THE PROBLEM
Each record should be given back exactly, with none missing.

Stored records:
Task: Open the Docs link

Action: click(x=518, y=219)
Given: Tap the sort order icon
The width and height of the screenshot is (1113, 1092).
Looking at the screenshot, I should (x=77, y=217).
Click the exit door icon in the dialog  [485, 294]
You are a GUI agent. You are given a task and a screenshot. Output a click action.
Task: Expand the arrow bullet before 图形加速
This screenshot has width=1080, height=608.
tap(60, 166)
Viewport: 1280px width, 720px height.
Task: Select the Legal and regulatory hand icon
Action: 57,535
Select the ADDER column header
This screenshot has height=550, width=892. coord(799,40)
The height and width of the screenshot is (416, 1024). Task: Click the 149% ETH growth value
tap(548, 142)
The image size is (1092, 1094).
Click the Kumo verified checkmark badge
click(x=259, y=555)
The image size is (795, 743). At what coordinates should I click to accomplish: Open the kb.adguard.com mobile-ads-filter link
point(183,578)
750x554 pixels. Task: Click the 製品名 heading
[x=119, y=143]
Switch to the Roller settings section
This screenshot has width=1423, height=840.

FINISHED TASK
Task: Open the Docs link

Action: click(x=518, y=219)
Given: Tap the sort order icon
The width and height of the screenshot is (1113, 1092).
Looking at the screenshot, I should (x=77, y=217).
Click the exit door icon in the dialog  [485, 294]
You are a GUI agent. You are given a task and a screenshot. Output a click action.
Task: Expand the arrow bullet before 图形加速
This screenshot has width=1080, height=608.
tap(60, 166)
Viewport: 1280px width, 720px height.
Task: Select the Legal and regulatory hand icon
Action: 57,535
Select the ADDER column header
This screenshot has height=550, width=892. coord(799,40)
The height and width of the screenshot is (416, 1024). Task: Click the 149% ETH growth value
tap(548, 142)
The image size is (1092, 1094).
Click the Kumo verified checkmark badge
click(x=259, y=555)
The image size is (795, 743). At what coordinates should I click to accomplish: Open the kb.adguard.com mobile-ads-filter link
point(183,578)
750x554 pixels. Task: Click the 製品名 heading
[x=119, y=143]
Switch to the Roller settings section
This screenshot has width=1423, height=840.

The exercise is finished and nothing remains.